Simon Grayson adalah asisten pelatih Timnas Indonesia yang berasal dari Inggris. Sebelum menangani skuad Garuda, ia terlebih dulu berkarier di berbagai tim, termasuk dengan menangani Leeds United dan Sunderland.
Grayson didatangkan Timnas Indonesia jelangFIFA Series 2026 yang akan digelar pada akhir Maret ini. Ia bertugas mendampingi John Herdman selaku pelatih kepala Timnas Indonesia.
"Saya senang bisa bergabung dengan tim nasional Indonesia sebagai asisten pelatih untuk pertandingan yang akan datang di agenda FIFA melawan Bulgaria dan Saint Kitts dan Nevis di Jakarta," demikian petikan pesan Grayson yang disampaikannya melalui media sosial.
Bulgaria dan Saint Kitts dan Nevis memang jadi tim yang juga akan ambil bagian dalam FIFA Series 2026 bersama Indonesia. Selain itu, ada pula Kepulauan Solomon. Berdasarkan jadwal, Timnas Indonesia akan menghadapi Saint Kitts dan Nevis di Stadion Utama Gelora Bung Karno pada Jumat (27/3/2026). Pada hari tersebut tim nasional Bulgaria akan bertanding melawan Kepulauan Solomon.
Sesuai format FIFA Series, pemenang masing-masing laga akan saling berhadapan dalam partai final yang digelar pada Senin (30/3/2026).
Grayson datang ke Indonesia dan menyambutFIFA Series 2026 dengan pengalaman panjangnya sebagai pelatih. Ia telah berkiprah sejak 2004 dan juga pernah merasakan melatih di Asia.
Rekam Jejak Simon Grayson Sang Asisten Pelatih Timnas Indonesia
Sebagaimana banyak pelatih lainnya, Grayson mengawali karier di dunia sepak bola sebagai seorang pemain. Saat muda, ia menimba ilmu di tim muda Leeds United, di mana momen itu terjadi pada era 1980-an.
Saat beranjak ke level senior, Grayson tidak hanya merumput di Leeds United, melainkan juga di sejumlah klub lain. Leicester City, Aston Villa, Sheffield Wednesday, hingga Blackburn Rovers adalah sebagian klub yang pernah dibelanya.
Grayson mengakhiri karier sebagai pemain pada musim 2005-2006 dengan Blackpool sebagai klub terakhirnya. Di Blackpool pula, ia memulai kiprahnya sebagai pelatih.
Pria kelahiran 16 Desember 1969 itu mulai melatih bersama Blackpool U-18 pada tahun 2004. Setahun berselang, ia pun dipromosikan ke tim senior dan bertahan di sana hingga 2008.

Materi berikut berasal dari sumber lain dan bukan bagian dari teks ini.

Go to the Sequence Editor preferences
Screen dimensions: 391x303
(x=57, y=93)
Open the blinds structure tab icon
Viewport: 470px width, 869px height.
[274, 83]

Setelah meninggalkan Blackpool, Grayson beralih melatih Leeds United, Huddersfield Town, Preston North End, Sunderland, dan Bradford. Sempat pula ia kembali ke Blackpool pada 2019 sebelum kemudian hijrah lagi ke Fleetwood Town.

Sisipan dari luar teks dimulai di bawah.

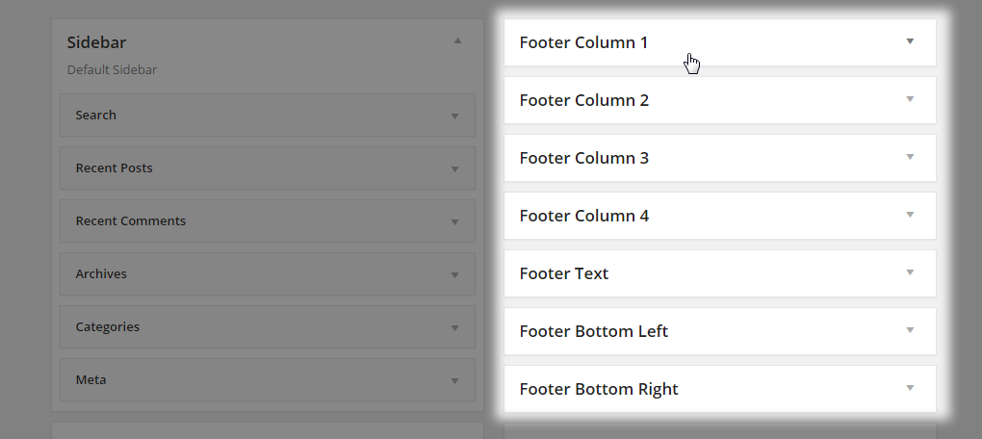The width and height of the screenshot is (982, 439).
Task: Click the Meta widget title
Action: 90,379
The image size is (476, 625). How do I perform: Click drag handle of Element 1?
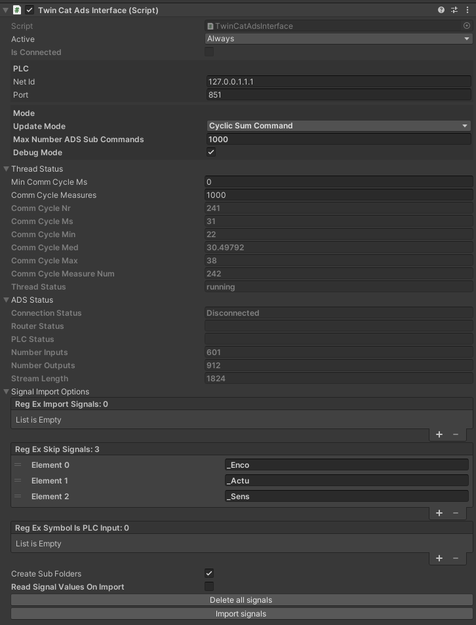click(x=18, y=481)
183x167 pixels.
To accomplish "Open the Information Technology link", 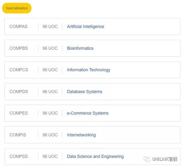I will (x=89, y=70).
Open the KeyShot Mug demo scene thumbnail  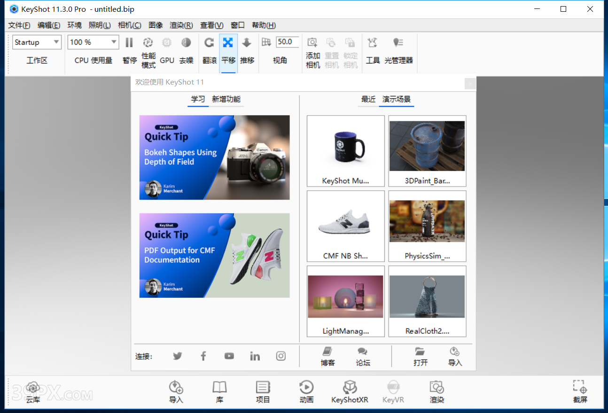(345, 151)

Dari Fleetwood Town, Grayson mencoba peruntungannya di India dengan melatih Bengaluru FC pada 2022, juga Lalitpur City pada 2025 lalu.
Meski tidak lama, Grayson mendapat pengalaman melatih tim Asia bersama dua klub India tersebut. Pada 2025 pula Grayson memutuskan untuk menyudahi petualangannya di India dan pulang kampung untuk melatih Hartlepool.
Sebelum bergabung dengan Timnas Indonesia, Grayson menjabat sebagai penasihat klub asal Irlandia, Cork City. Kini di Timnas Indonesia, ia pun menyambut gembira perjalanan barunya.
"Saya sangat menanti untuk bekerja bersama pelatih kepala John Herdman dan stafnya. Pengalaman baru ini adalah hal yang saya cari-cari untuk saat ini setelah sangat lama melatih terutama di Inggris," katanya.